少し間を取って、申し訳なささそうに答える。
「ボクの口からは言えないんだ。だから察して欲しい。物語は決められているんだよ」
「物語って。この舞台を作ったのは……」
「物語を紡ぐのは一人だけ、というルールがあるのかい?」
ショックで言葉を失う春乃。
「ボクは君とまろみが好きだ。二人の絆はボクに希望をくれた。だから、その礼としてこれを託したいんだ。
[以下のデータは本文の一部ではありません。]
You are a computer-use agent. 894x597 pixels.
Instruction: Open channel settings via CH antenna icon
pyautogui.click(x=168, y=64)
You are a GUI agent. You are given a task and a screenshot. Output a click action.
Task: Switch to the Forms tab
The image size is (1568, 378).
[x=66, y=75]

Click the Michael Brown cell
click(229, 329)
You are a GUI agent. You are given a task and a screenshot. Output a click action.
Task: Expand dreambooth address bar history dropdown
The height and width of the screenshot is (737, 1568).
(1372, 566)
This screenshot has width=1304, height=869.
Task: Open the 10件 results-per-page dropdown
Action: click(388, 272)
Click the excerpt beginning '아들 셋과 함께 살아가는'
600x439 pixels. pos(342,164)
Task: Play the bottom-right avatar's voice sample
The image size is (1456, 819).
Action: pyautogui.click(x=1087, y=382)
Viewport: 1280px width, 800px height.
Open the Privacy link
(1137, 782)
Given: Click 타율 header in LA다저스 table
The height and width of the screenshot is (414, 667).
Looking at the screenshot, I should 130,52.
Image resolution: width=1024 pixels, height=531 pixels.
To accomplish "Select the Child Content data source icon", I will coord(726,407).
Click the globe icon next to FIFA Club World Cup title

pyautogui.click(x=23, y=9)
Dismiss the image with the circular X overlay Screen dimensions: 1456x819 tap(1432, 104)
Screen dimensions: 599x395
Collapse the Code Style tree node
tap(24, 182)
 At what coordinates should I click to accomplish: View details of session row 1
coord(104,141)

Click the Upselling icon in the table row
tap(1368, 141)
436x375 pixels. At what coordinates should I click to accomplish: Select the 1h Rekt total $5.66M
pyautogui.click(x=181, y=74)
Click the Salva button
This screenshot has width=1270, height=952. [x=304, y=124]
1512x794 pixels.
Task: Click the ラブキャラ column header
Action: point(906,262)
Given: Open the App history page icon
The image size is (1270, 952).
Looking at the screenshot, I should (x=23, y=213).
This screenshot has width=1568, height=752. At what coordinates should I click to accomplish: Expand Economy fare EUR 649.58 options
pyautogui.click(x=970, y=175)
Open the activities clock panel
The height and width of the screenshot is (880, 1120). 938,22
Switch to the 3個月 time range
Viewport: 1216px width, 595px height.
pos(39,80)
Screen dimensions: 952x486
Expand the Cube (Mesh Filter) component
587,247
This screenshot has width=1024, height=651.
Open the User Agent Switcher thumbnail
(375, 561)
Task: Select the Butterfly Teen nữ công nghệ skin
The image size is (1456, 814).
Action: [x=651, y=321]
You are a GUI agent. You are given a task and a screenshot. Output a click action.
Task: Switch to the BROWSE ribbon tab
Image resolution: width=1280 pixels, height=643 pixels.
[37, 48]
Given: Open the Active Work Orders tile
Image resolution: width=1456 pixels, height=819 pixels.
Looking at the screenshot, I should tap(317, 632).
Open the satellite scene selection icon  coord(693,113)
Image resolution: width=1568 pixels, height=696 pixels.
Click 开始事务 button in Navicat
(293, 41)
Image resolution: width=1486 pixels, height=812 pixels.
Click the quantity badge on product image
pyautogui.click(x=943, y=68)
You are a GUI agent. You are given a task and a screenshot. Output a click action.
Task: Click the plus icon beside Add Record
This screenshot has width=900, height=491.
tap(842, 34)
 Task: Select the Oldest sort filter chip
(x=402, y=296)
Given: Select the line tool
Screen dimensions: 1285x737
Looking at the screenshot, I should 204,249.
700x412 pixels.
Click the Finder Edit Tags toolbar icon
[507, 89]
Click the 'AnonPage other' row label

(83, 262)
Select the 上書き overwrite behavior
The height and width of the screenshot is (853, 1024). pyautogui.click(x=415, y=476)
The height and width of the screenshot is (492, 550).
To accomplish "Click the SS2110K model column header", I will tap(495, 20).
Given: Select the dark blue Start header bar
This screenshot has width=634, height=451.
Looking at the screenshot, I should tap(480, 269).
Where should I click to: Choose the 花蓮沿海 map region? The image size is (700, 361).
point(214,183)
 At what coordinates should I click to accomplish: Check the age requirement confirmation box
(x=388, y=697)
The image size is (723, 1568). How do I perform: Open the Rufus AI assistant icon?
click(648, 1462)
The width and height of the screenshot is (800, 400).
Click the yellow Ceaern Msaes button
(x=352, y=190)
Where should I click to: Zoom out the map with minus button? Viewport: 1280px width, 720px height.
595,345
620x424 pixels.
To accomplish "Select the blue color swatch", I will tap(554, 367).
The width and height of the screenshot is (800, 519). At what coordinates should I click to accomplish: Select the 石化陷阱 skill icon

友人であるボクが君達に残せる唯一の物だから」
「解ったよ。ありがとう」
「礼を言うのはボクの方だよ、転校生。これで心置きなく旅立てる」
しばしの沈黙があった。
互いに残された言葉が、一つしかなかったからだ。
「さて、そろそろ時間のようだ」
意を決して口を開いたのはサトリの方だった。
「サトリくん、またどこかで会えるかな?」
「もちろん。運命というのは、サプライズが大好きなんだ。いつか面白い偶然を見せてくれるはずさ」
「じゃあ、その時を楽しみにしてるよ」
「ボクもだよ。それじゃあ転校生、またどこかで」
「うん、またね」
離れていく気配に、春乃は小さく手を振る。
闇の中。
サトリが手を上げてそれに応えたような気がした。
※ ※ ※
廊下に出たサトリは隣、鈴奈の病室に向かった。
ノックもせずに中に入ると、暗闇の中を淀む事なくベッドの脇まで進んだ。
静かな寝息を立てている鈴奈の顔を覗き込む。
顎に厚く巻かれた包帯が痛々しい。